On Tuesday, the culture war over critical race theory reached a new low point. During a school board meeting in Loudoun County, Virginia, to discuss a draft policy on transgender student rights, an unruly group of protesters calling themselves “Parents Against CRT” disrupted proceedings and forced officials to shut down public comment. A former Virginia state senator accused the school board of “bigotry” and “depravity,” causing protesters to erupt, officials to abruptly end the meeting, and law enforcement to declare an unlawful assembly and arrest two protesters. This was just the latest firestorm over an academic theory that has caused conservative backlash all over the country.
Denouncing critical race theory for teaching “kids to hate our country and to hate each other,” Gov. Ron DeSantis earlier this month signed a new law that made Florida the latest state to ban not just the teaching of CRT, but also to prohibit structural approaches to teaching about racism. These types of laws represent a form of “patriotic education” that depicts America as a shining “city on a hill” and deems many present-day criticisms as anti-American. At bottom, this view of patriotism makes two claims: First, love of country requires accepting certain ennobling “truths” about America; and second, that criticism of the past will erode a shared affection that is a pillar of political community. As disputes over CRT become more heated—as they did in Loudoun County—advocates for educational models that acknowledge the role systemic racism has long played in American society may need to consider a new approach. It is, of course, possible to love the place of one’s birth or adopted home and to see its history in clear-eyed fashion. The surest way of doing so is to practice “reflective patriotism,” an approach to teaching the past that combines appreciating the vitality and resilience of this nation’s ideals and reckoning candidly with its failure to live up to them.
“Reflective patriotism” is a model of civic education proposed by a new group called Educating for American Democracy, supported by the National Endowment for the Humanities, and reflecting a collaboration of leading and ideologically diverse experts in civic education, history, and constitutional studies. Instead of viewing current social movements ominously as aiming to “destroy the Constitution,” as anti-CRT ideologues have claimed, EAD sees evidence of such mobilization as warning signs for a political order that has fallen short of stated ideals. Recognizing that the U.S. “stands at a crossroads of peril and possibility,” it calls for a “reflective patriotism” that unites “love of country” with “clear-eyed wisdom about our successes and failures in order to chart our path forward.” It aims to educate young Americans “to participate in and sustain our constitutional democracy,” and—echoing the Constitution’s preamble—to make our union “more perfect.” It emphasizes that the constitutional order has become more democratic over time due to efforts by social movements—for example, the efforts of suffragists and civil rights activists to expand the right to vote.

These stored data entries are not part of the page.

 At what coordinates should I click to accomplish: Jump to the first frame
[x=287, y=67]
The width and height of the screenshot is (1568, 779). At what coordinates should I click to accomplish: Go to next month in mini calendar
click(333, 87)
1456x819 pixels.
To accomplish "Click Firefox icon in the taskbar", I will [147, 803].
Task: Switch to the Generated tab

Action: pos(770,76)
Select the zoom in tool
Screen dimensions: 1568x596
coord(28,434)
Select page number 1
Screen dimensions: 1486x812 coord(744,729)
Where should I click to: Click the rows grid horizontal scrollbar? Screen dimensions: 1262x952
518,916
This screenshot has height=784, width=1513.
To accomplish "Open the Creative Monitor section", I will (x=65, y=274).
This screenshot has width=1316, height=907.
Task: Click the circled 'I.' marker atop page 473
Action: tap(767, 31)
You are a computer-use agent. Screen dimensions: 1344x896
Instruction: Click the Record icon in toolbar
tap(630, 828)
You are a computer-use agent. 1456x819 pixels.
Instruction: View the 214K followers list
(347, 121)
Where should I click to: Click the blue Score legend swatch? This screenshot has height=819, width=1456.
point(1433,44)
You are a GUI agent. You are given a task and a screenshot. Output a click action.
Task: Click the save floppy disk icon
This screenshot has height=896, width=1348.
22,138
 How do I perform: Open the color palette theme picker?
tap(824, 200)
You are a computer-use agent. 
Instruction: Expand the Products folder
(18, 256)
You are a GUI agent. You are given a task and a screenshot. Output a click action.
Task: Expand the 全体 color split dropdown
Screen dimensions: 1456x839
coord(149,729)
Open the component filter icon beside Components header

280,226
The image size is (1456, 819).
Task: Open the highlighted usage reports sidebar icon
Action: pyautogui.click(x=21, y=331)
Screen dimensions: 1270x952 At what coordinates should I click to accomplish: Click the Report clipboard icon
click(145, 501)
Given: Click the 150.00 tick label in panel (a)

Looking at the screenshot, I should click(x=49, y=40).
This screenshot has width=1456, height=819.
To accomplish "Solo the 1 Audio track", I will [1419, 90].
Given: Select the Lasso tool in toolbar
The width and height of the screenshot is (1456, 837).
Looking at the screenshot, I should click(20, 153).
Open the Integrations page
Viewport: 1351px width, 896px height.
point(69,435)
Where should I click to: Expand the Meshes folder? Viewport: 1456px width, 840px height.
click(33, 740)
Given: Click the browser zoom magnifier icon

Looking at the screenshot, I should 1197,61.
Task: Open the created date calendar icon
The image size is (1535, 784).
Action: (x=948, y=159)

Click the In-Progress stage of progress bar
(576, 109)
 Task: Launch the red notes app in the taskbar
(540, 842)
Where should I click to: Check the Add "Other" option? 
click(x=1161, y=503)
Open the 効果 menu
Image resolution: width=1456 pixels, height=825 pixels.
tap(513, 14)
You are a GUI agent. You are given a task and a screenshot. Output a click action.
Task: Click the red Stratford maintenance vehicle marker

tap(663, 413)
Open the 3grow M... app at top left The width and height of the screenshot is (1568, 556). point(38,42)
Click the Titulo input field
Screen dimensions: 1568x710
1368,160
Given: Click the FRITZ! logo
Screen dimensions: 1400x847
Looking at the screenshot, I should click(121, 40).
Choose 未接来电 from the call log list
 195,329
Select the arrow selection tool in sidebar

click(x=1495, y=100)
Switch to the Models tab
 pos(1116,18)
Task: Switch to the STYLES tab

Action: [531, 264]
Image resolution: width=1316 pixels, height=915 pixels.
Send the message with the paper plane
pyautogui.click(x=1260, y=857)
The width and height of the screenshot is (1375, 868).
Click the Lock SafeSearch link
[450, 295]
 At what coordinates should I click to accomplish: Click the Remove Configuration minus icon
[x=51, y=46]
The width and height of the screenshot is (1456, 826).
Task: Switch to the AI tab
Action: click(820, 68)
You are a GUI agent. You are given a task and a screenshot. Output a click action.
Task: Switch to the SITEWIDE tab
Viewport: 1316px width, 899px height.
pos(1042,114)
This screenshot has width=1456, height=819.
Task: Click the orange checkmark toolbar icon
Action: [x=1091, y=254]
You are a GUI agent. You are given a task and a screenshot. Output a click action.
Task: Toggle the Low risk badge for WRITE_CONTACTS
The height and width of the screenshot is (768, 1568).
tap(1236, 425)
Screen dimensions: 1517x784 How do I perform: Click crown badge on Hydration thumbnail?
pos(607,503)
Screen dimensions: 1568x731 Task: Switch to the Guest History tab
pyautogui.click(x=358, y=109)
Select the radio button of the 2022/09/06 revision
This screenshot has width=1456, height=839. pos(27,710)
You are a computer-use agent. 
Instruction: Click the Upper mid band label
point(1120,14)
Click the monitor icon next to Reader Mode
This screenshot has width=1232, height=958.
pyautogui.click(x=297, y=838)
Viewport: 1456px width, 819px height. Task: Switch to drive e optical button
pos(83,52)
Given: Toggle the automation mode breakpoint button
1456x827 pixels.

In EAD’s “road map” for teachers of core themes and basic framing questions, it does not use the term “systemic racism,” likely because of its objective to produce guidelines that could be widely adopted despite our polarized times. However, it includes critiques of those structural issues in all but name. For example, the road map calls for engaging with “hard histories” of inclusion and exclusion, dynamics of “oppression and power.” It demands an unflinching examination of the unequal, and often brutal, consequences of private violence as well as state-sanctioned wrongs against vulnerable populations.
EAD recommends that students engage with texts like the Declaration of Independence and the Constitution—not merely to internalize abstract values, but rather to build the capacity for collective self-criticism. Students should consider “how and why” the Constitution did not afford key segments of the population equality. Rather than reifying 1776 or 1787, “reflective patriotism” addresses questions about who was denied full rights in the polity. It asks students about the degree of “liberty and equality” in 1619, 1620, 1776, and 1789, and how the relationship between these concepts changed over time.
The road map proposes teaching how individuals and groups “used agency in the face of oppression” to expand rights; it aims to prepare students to be agents in present-day challenges. It helps students explore the connections between “hard histories” and “contemporary debates” and how they and their allies can seek to avoid historical mistakes.
In our view, this approach makes the most sense if we want to revitalize our constitutional democracy without getting bogged down in distracting sideshows, like what happened on Tuesday in Loudoun County. Instead of demanding veneration of past achievements, it empowers people to use fundamental texts to try to solve society’s most pressing problems. When young people are not taught to think about the design of the Constitution and instances of past constitutional change, they can’t imagine a better way of doing things together. When they see history as simply a collection of facts and events, they become detached from past generations and believe that past problems of justice have been solved. But when they are taught that constitutional history has been made, and continues to be made, through a series of “refoundings,” then the skills necessary for democracy’s continuation are hardwired into the learning of history. Questions of justice can then be broached with maturity and understanding, but less of the high-stakes drama.
To us, developing critical faculties is not merely consistent with American constitutionalism, it is essential to its survival. After all, civic education isn’t about turning the page on the past. It’s about learning how to live together in a more perfect union.